Stored items:
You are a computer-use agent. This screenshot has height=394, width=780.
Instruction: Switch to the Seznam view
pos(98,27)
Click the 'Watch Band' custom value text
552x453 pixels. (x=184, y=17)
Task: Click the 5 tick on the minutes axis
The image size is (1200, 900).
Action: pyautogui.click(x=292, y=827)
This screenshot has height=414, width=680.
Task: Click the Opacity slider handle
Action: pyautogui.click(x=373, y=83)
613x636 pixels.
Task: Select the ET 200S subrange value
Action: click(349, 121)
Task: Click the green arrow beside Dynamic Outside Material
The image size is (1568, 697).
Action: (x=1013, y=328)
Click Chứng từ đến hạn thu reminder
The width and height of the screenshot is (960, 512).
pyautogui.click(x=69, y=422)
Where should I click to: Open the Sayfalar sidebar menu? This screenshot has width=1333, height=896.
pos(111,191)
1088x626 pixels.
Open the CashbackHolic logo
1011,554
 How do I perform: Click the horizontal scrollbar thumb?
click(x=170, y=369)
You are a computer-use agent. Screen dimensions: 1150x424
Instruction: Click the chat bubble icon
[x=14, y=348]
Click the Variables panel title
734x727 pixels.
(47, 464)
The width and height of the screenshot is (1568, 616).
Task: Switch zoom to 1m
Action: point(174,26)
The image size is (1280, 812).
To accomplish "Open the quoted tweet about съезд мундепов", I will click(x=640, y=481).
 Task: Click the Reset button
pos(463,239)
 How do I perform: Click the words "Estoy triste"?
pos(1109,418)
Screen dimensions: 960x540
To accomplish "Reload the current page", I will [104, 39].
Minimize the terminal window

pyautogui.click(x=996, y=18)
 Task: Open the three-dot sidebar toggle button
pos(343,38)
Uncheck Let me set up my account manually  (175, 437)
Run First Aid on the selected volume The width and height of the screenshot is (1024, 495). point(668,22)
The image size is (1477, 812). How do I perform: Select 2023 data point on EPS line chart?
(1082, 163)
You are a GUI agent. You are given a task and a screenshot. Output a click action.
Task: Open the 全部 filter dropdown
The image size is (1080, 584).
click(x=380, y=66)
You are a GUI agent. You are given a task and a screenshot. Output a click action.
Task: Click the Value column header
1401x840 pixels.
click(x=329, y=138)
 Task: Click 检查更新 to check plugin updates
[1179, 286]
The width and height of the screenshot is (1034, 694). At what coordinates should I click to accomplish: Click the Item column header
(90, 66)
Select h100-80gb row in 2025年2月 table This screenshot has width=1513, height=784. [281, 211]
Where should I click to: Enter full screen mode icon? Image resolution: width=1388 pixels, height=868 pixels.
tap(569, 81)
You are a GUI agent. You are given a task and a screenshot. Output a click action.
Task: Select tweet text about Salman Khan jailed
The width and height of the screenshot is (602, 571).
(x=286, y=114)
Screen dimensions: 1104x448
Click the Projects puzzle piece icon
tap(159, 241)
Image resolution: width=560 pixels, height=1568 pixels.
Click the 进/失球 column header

Assignment
Copy the entries word for word. Leave nothing out.

Your response
You are a computer-use agent. This screenshot has height=394, width=780.
Instruction: Switch to the Seznam view
pos(98,27)
Click the 'Watch Band' custom value text
552x453 pixels. (x=184, y=17)
Task: Click the 5 tick on the minutes axis
The image size is (1200, 900).
Action: pyautogui.click(x=292, y=827)
This screenshot has height=414, width=680.
Task: Click the Opacity slider handle
Action: pyautogui.click(x=373, y=83)
613x636 pixels.
Task: Select the ET 200S subrange value
Action: click(349, 121)
Task: Click the green arrow beside Dynamic Outside Material
The image size is (1568, 697).
Action: (x=1013, y=328)
Click Chứng từ đến hạn thu reminder
The width and height of the screenshot is (960, 512).
pyautogui.click(x=69, y=422)
Where should I click to: Open the Sayfalar sidebar menu? This screenshot has width=1333, height=896.
pos(111,191)
1088x626 pixels.
Open the CashbackHolic logo
1011,554
 How do I perform: Click the horizontal scrollbar thumb?
click(x=170, y=369)
You are a computer-use agent. Screen dimensions: 1150x424
Instruction: Click the chat bubble icon
[x=14, y=348]
Click the Variables panel title
734x727 pixels.
(47, 464)
The width and height of the screenshot is (1568, 616).
Task: Switch zoom to 1m
Action: point(174,26)
The image size is (1280, 812).
To accomplish "Open the quoted tweet about съезд мундепов", I will click(x=640, y=481).
 Task: Click the Reset button
pos(463,239)
 How do I perform: Click the words "Estoy triste"?
pos(1109,418)
Screen dimensions: 960x540
To accomplish "Reload the current page", I will [104, 39].
Minimize the terminal window

pyautogui.click(x=996, y=18)
 Task: Open the three-dot sidebar toggle button
pos(343,38)
Uncheck Let me set up my account manually  (175, 437)
Run First Aid on the selected volume The width and height of the screenshot is (1024, 495). point(668,22)
The image size is (1477, 812). How do I perform: Select 2023 data point on EPS line chart?
(1082, 163)
You are a GUI agent. You are given a task and a screenshot. Output a click action.
Task: Open the 全部 filter dropdown
The image size is (1080, 584).
click(x=380, y=66)
You are a GUI agent. You are given a task and a screenshot. Output a click action.
Task: Click the Value column header
1401x840 pixels.
click(x=329, y=138)
 Task: Click 检查更新 to check plugin updates
[1179, 286]
The width and height of the screenshot is (1034, 694). At what coordinates should I click to accomplish: Click the Item column header
(90, 66)
Select h100-80gb row in 2025年2月 table This screenshot has width=1513, height=784. [281, 211]
Where should I click to: Enter full screen mode icon? Image resolution: width=1388 pixels, height=868 pixels.
tap(569, 81)
You are a GUI agent. You are given a task and a screenshot. Output a click action.
Task: Select tweet text about Salman Khan jailed
The width and height of the screenshot is (602, 571).
(x=286, y=114)
Screen dimensions: 1104x448
Click the Projects puzzle piece icon
tap(159, 241)
Image resolution: width=560 pixels, height=1568 pixels.
Click the 进/失球 column header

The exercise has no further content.